Wistala stretched her wings. “I can manage more flying now, I think. Let’s continue the tale.”
Chapter 10
Scabia the White had more than the usual Sadda-Vale burdens on her mind. The Outside World, which she’d done her best to avoid and ignore, had intruded on her precious hall.
She welcomed her troubles in a way. In the long years of just her daughter and her insipid but well-formed mate eating a long march of similar meals, over conversation as unvarying as the drips through the hole in the great rotunda of Vesshall, they might as well have been three statues frozen in time and space with a group of blighters polishing them and keeping vermin from moving into cracks and crevices.
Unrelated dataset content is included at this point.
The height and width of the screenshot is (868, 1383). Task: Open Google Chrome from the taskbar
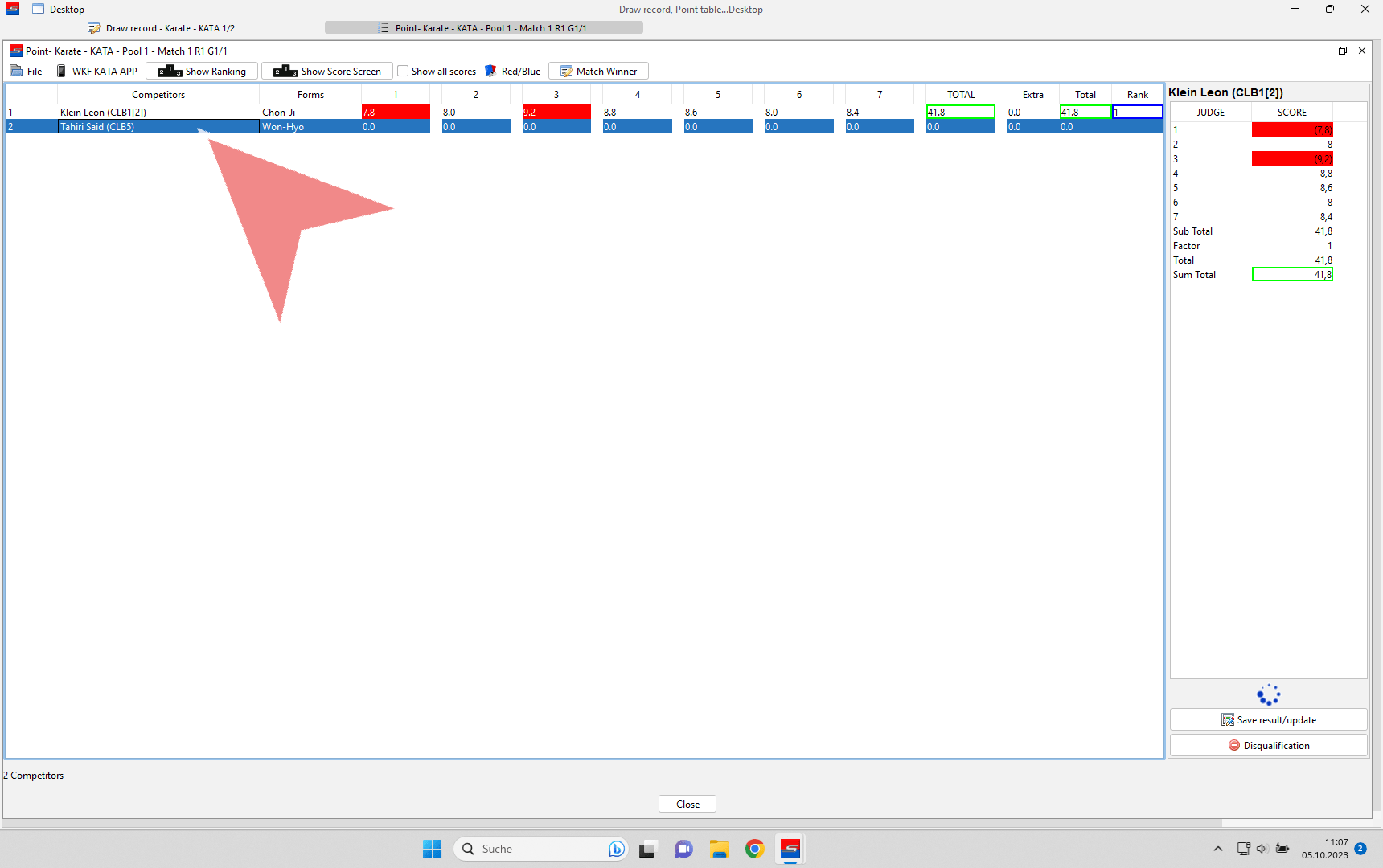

The arrival of the Exiles, as she styled them, had forced the statues to move. There were hatchlings now—she still thought of them as hatchlings, half in wonder at the word, despite their breathing their first fire and showing thin skin where their wings were coming in. Her senses, exposed to new smells of dragonkind, new voices entering her ears, woke up as if from a dream. Colors struck her as brighter and the smells of the blighters roasting sheep made her as hungry as a dragonelle after her first flight. The Sadda-Vale seemed to be blossoming.